La madre de Charlie cree que este podría haber llevado una vida normal si hubiera tenido la oportunidad de someterse al tratamiento alternativo que querían para él antes de verse envueltos en la batalla legal que han vivido.

"Charlie tuvo una oportunidad real de mejorar", afirmó Yates. "Ahora nunca sabremos qué habría pasado si hubiera recibido el tratamiento antes", añadió entre lágrimas junto a su marido en el tribunal londinense.

"Los once últimos meses han sido los mejores y los peores de nuestra vida. Solo queríamos darle una oportunidad de vivir", ha explicado la madre, mientras que el padre, Chris Gard, ha lamentado que se haya "perdido demasiado tiempo" esperando meses en el hospital para resolver el conflicto legal que empezó en abril.

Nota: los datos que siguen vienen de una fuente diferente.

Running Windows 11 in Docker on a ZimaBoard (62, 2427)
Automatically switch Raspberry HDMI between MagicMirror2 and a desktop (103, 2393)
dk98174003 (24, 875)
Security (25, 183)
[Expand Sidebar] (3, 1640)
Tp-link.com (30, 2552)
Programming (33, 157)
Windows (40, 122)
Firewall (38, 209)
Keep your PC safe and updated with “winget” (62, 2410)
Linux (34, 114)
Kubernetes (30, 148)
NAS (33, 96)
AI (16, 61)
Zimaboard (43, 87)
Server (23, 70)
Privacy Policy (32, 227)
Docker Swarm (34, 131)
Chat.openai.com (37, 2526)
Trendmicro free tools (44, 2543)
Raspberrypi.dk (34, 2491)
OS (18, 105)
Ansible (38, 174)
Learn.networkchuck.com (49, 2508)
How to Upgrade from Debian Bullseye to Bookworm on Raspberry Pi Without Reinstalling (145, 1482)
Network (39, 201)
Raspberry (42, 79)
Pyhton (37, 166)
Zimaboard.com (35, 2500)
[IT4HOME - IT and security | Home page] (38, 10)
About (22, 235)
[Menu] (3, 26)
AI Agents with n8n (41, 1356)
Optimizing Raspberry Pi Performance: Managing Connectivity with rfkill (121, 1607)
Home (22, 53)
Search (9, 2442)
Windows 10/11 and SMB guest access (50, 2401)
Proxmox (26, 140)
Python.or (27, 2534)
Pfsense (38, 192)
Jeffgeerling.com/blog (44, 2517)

Los tribunales británicos, respaldados por el Tribunal Europeo de Derechos Humanos, dieron la razón a los médicos y denegaron el permiso para someter al niño a un tratamiento experimental en Estados Unidos, alegando que solo serviría para prolongar su sufrimiento sin una perspectiva realista de ayudarle.

Movilización social en el Reino Unido

El caso del bebé de la familia Gard concitó el apoyo del presidente de Estados Unidos, Donald Trump, y del papa Francisco, en la campaña emprendida por los padres para mantener a su hijo con vida. Los progenitores llegaron a abrir una colecta pública en la que obtuvieron 1,4 millones de euros para financiar el tratamiento gracias a las donaciones de más de 80.000 personas.

La movilización social hizo que el hospital pidiera una nueva audiencia ante el Tribunal Superior de Londres para que el juez examinara los nuevos elementos para considerar la posibilidad del tratamiento alternativo propuesto por el citado hospital estadounidense y otro italiano.

El juez que llevaba el caso, Nicholas Francis, ha reconocido a los padres "por el amor y la atención que han dado a Charlie". "Ningún padre habría hecho más por si hijo", ha dicho.